Well that’s a fraught question to ask a small business owner in May of 2025.
Everything and nothing!
Long-time readers know a lot has changed but I’m healthy and back to whatever you’d call normal for me. Work-wise, I still do hardware dev (schematic capture, PCB routing). I swapped the program we use for doing this, so evaluating and learning a new program has been a process.
Lots of places, but so much of what I listen to comes from friends and customers who I have met through Noise Engineering. In addition, one of my favorite things to do is a song trade with a new acquaintance: we just send each other something cool to listen to.
Always from the artists we work with. When I’m tired or frustrated or whatever, I look at something an artist is doing with our products and I’m reinvigorated. Knowing that we help people create the things they do is incredibly motivating and inspiring. I love to talk to them about their pain points in creating music, and also think about what sort of products we could create that would suit genres and specific artists.
Still aerial. Silks remain my favorite home apparatus, but I’m working on a piece on aerial chains I’ll perform with a friend in June. I’m particularly excited about this performance because it’s to a Snakes of Russia song, …And Raise Your Hands to the Sky. I first heard this song years ago when he released this album and thought, “I want to do a chains performance to this song.” At that point, I had never been on chains! Years later, it’s finally happening…and even better, the song uses some of our products!
Also, hanging out with our goofball dogs, Alice and Eddy, never gets old.
I have been reading the Nightmare, Arizona series by Beth Dolgner. She was a recommendation from an NE customer and the series is just super fun and light. Imagine a haunted house where all the monsters are really what they seem, not costumes.
I am extremely proud of our environmental accomplishments and commitment.
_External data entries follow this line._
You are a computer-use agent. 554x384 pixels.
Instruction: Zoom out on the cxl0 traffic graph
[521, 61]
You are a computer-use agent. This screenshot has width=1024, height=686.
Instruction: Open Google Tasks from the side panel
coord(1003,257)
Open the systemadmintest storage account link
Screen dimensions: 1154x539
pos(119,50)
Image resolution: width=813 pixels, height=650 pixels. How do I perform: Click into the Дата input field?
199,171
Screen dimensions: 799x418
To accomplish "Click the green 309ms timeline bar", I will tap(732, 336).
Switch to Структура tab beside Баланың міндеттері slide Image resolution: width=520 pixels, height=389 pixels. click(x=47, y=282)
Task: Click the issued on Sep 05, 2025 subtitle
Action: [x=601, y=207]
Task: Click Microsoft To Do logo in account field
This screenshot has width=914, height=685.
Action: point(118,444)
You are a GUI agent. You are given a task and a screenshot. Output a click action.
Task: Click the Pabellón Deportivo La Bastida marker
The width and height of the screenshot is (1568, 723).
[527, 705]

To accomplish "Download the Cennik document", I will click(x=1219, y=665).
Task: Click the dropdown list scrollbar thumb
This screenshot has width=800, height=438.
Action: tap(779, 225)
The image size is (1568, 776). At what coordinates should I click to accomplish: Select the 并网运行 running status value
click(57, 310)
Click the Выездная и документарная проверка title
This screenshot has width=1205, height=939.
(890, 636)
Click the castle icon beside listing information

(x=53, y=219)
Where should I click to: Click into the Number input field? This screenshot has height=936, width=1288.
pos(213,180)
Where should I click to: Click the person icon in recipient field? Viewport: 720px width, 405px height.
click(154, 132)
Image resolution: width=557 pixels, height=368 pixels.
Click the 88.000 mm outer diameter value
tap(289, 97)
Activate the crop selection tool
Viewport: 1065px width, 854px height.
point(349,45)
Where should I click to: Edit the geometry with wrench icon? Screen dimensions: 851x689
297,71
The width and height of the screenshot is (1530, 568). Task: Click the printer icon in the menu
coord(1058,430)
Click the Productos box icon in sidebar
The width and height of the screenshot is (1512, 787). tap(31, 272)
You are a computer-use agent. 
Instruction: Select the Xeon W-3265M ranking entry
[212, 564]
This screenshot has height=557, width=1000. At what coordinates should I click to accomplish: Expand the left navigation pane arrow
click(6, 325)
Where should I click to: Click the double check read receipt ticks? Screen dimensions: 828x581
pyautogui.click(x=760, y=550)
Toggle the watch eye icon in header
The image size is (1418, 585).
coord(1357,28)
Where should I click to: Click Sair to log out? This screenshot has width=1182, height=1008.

There’s always more to do, but I love that the whole team is fully behind doing the work.
This year I got a soldering table. We have been trying to reduce costs and prototyping remains a really expensive thing, so we invested in trying to do more hand builds to start. There was a little trial and error in the beginning (in which the house may or may not have smelled like burned PCB for a week), but I think I have a handle on it now. I have a new-found love of solder paste!
Stephen writes all the code for our products, but he’s been slowly setting it up so there is a bit of an entry for me. I do the schematics and PCBs, and Stephen has set up a process where I can start what we call the spudding code. I do this prior to ordering the prototype and the system is set up to do a number of checks for things that are easy to mess up, like using a non-ADC pin for an ADC. C++ is (to me) complicated, but I am slowly getting the hang of the basics and this is fun. Plus, once I really have this sorted, writing this code saves Stephen a ton of time when we get the prototype in hand.
More C++, more prototypes. Also, more education and outreach.
Before Noise Engineering, I was a biologist working on tropical ecosystems (among other things). I spent a lot of time in Central and South America, and that still feels like home.
I have asked Stephen a million times to never make me leave California. But Portugal is really calling to me.
Angeles National Forest. It is stunningly beautiful and I am awed every time I go.